Stored items from a collection
....

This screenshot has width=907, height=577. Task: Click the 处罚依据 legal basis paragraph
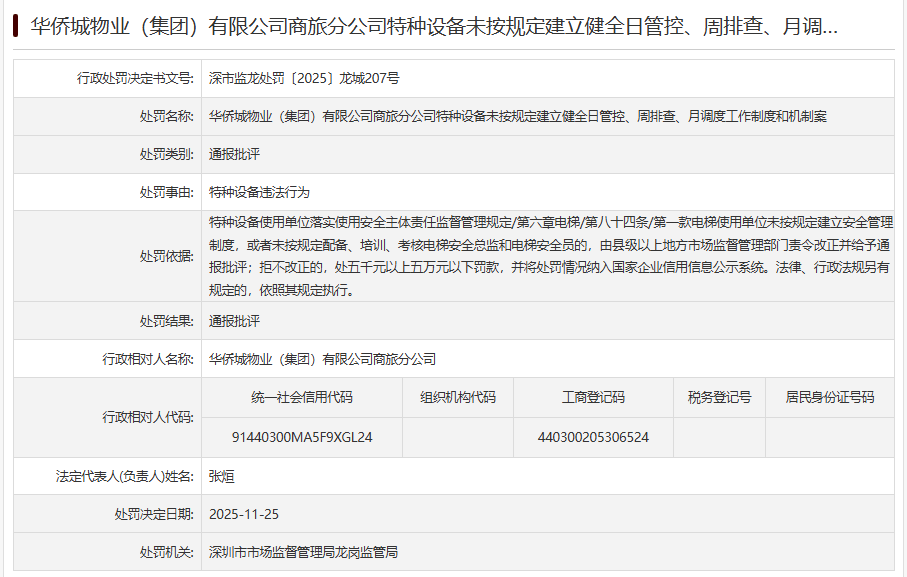(x=550, y=256)

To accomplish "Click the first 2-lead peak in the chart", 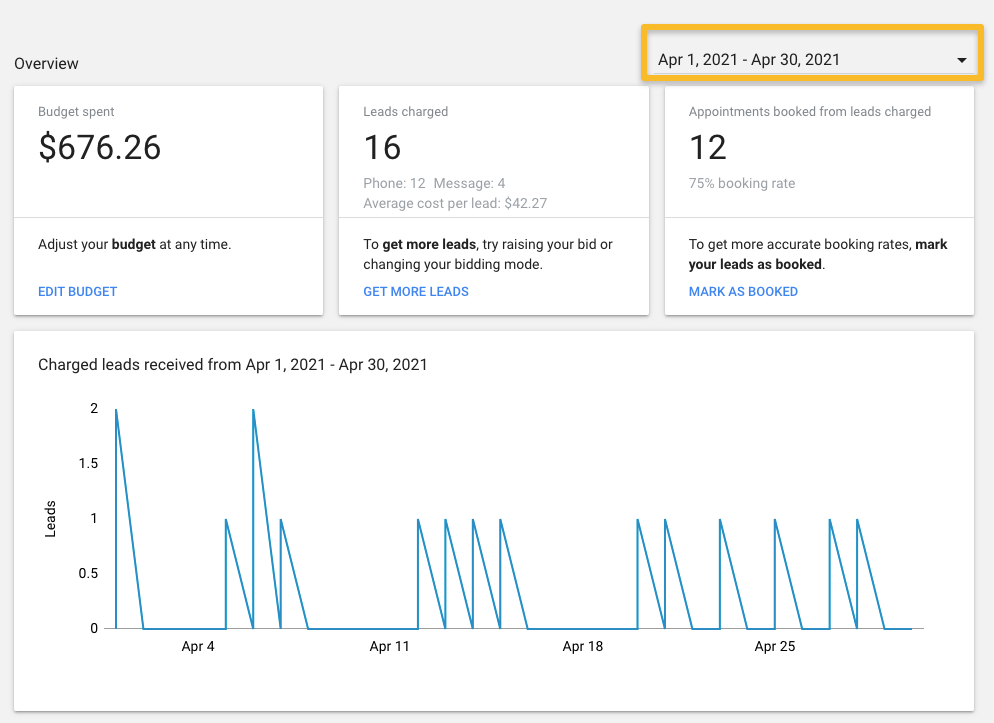I will click(x=117, y=410).
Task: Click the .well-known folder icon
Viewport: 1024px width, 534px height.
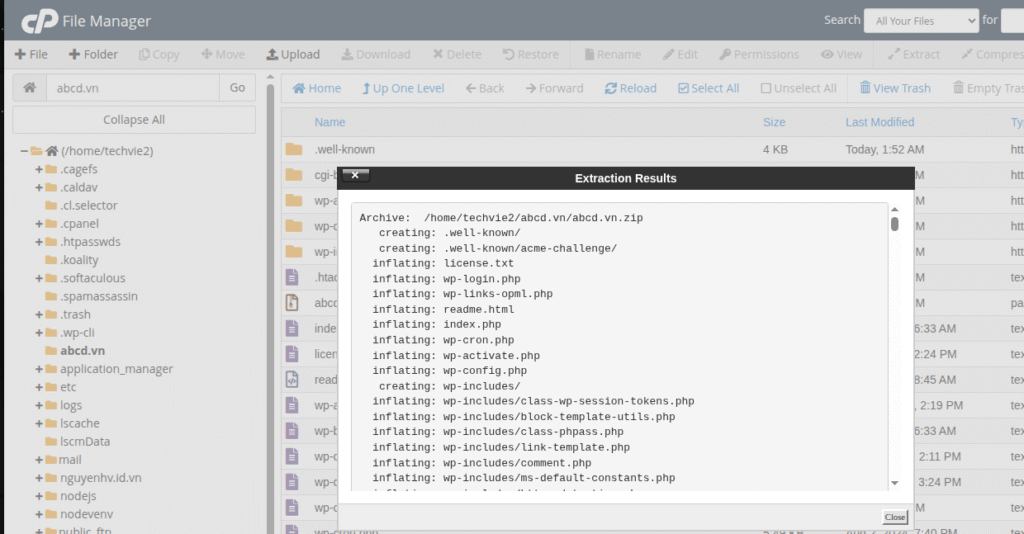Action: pos(293,150)
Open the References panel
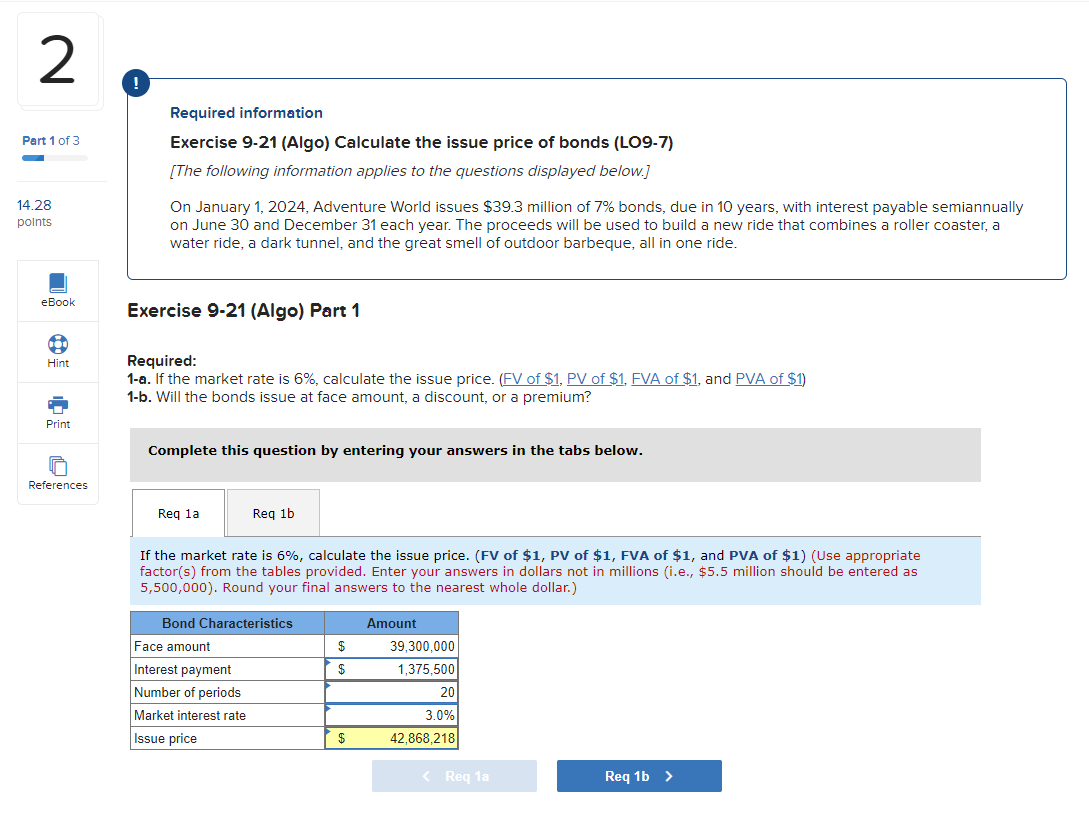1089x826 pixels. pos(57,469)
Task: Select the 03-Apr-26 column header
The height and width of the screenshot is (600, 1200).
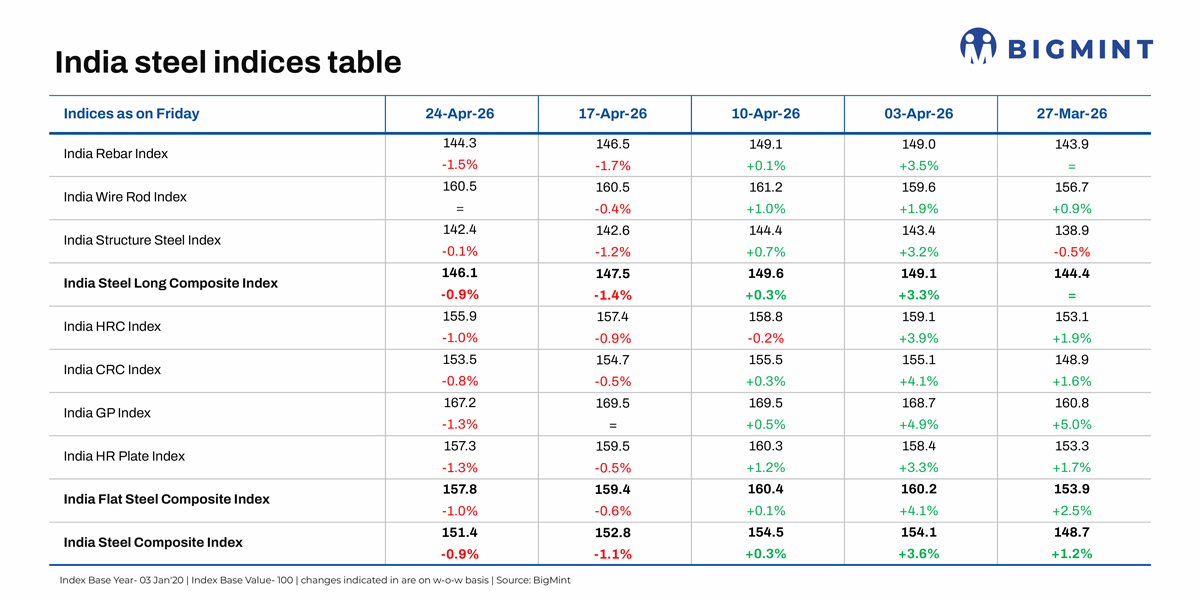Action: click(919, 113)
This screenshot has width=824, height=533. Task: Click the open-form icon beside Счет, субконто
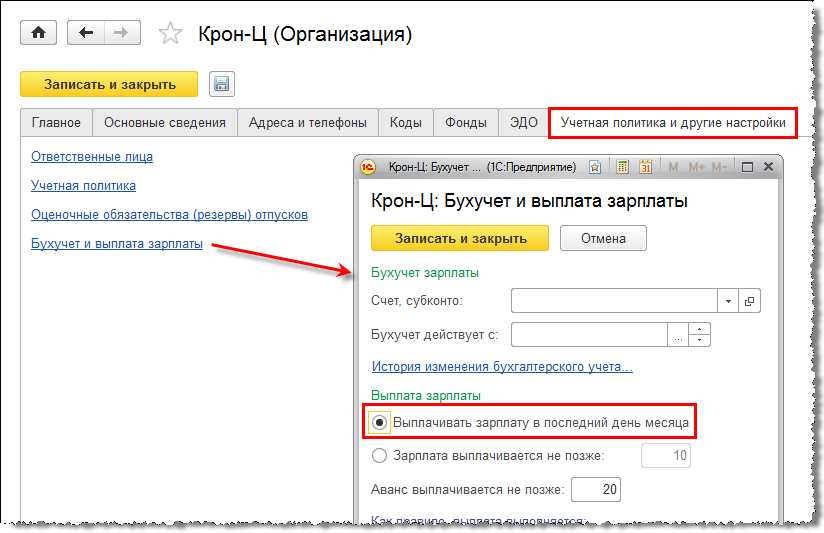pos(750,300)

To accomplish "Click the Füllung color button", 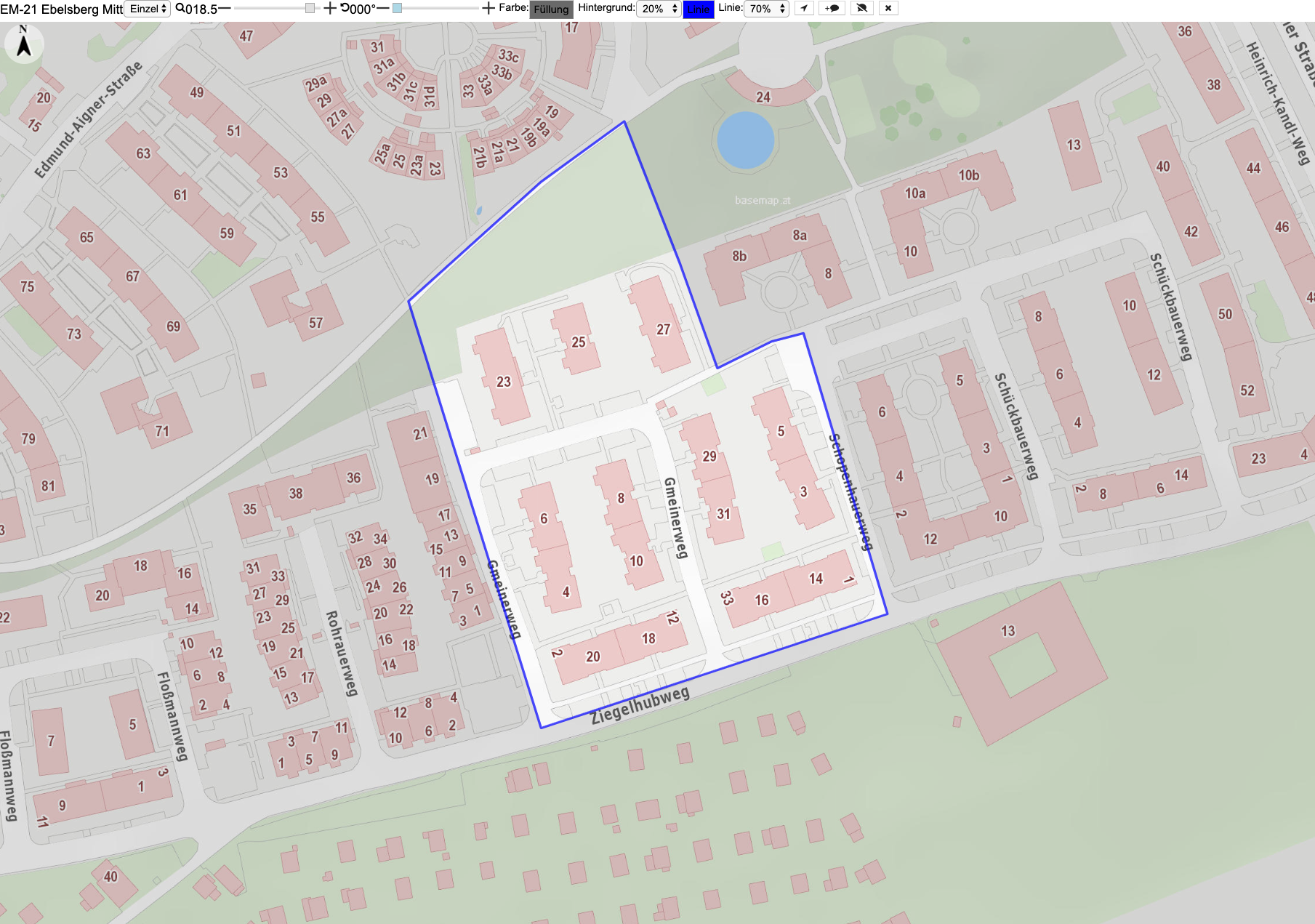I will click(551, 9).
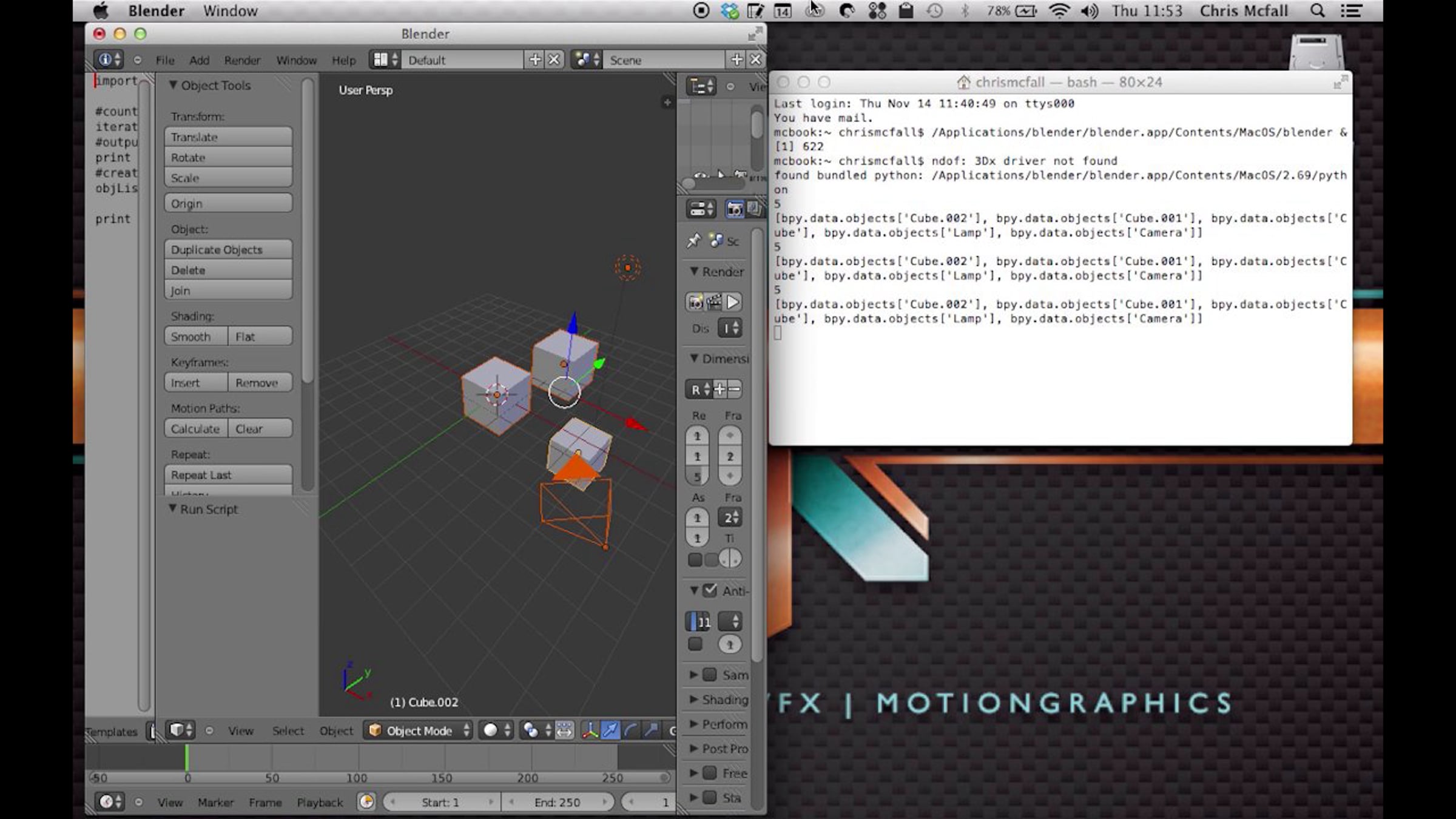This screenshot has height=819, width=1456.
Task: Click the play rendered animation icon
Action: point(733,302)
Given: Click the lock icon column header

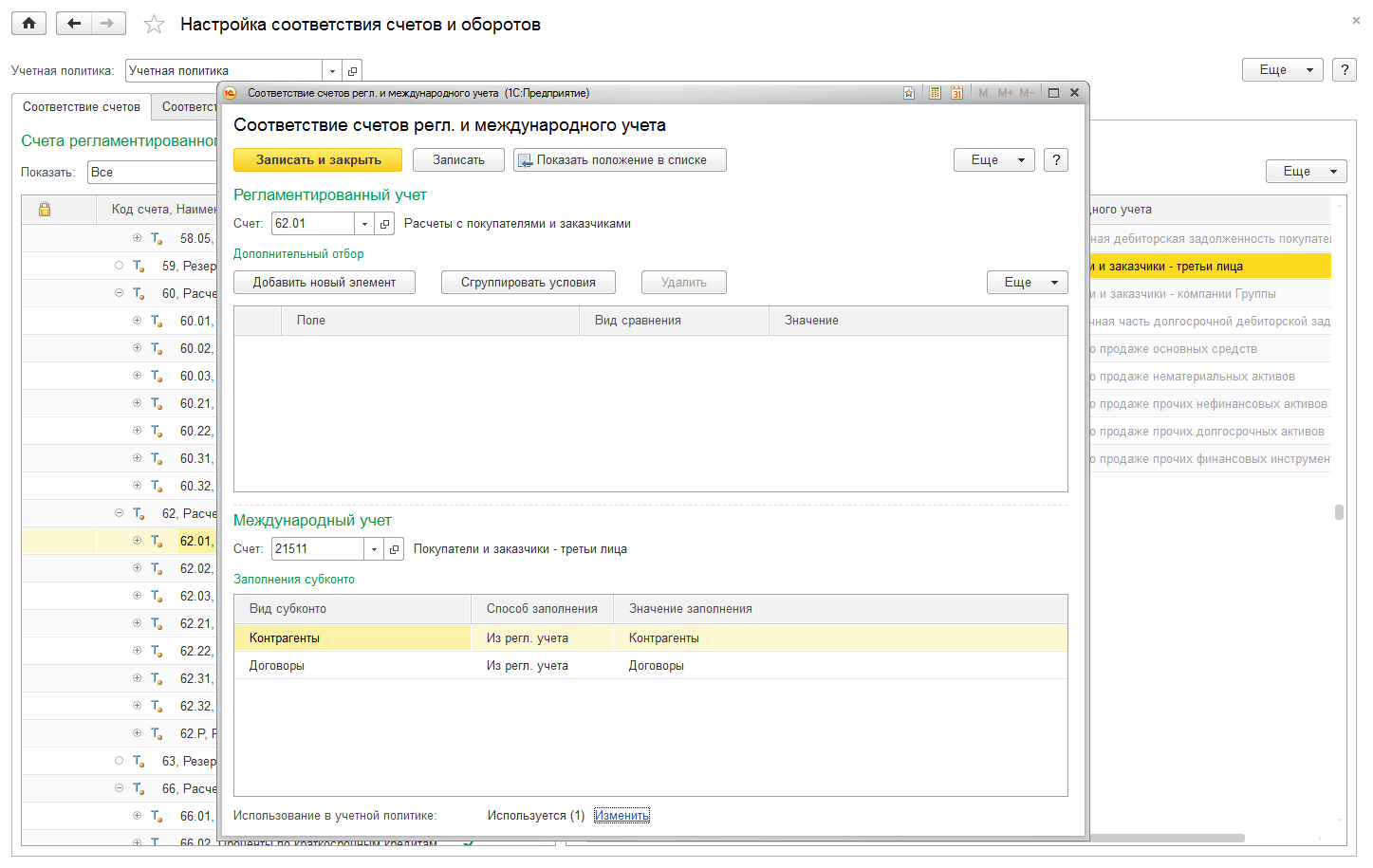Looking at the screenshot, I should (45, 210).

....

### [The exercise]
Return each line of the records that contains the string "column", matching case exactly.

### [Task output]
Task: Select the 03-Apr-26 column header
Given: Click the lock icon column header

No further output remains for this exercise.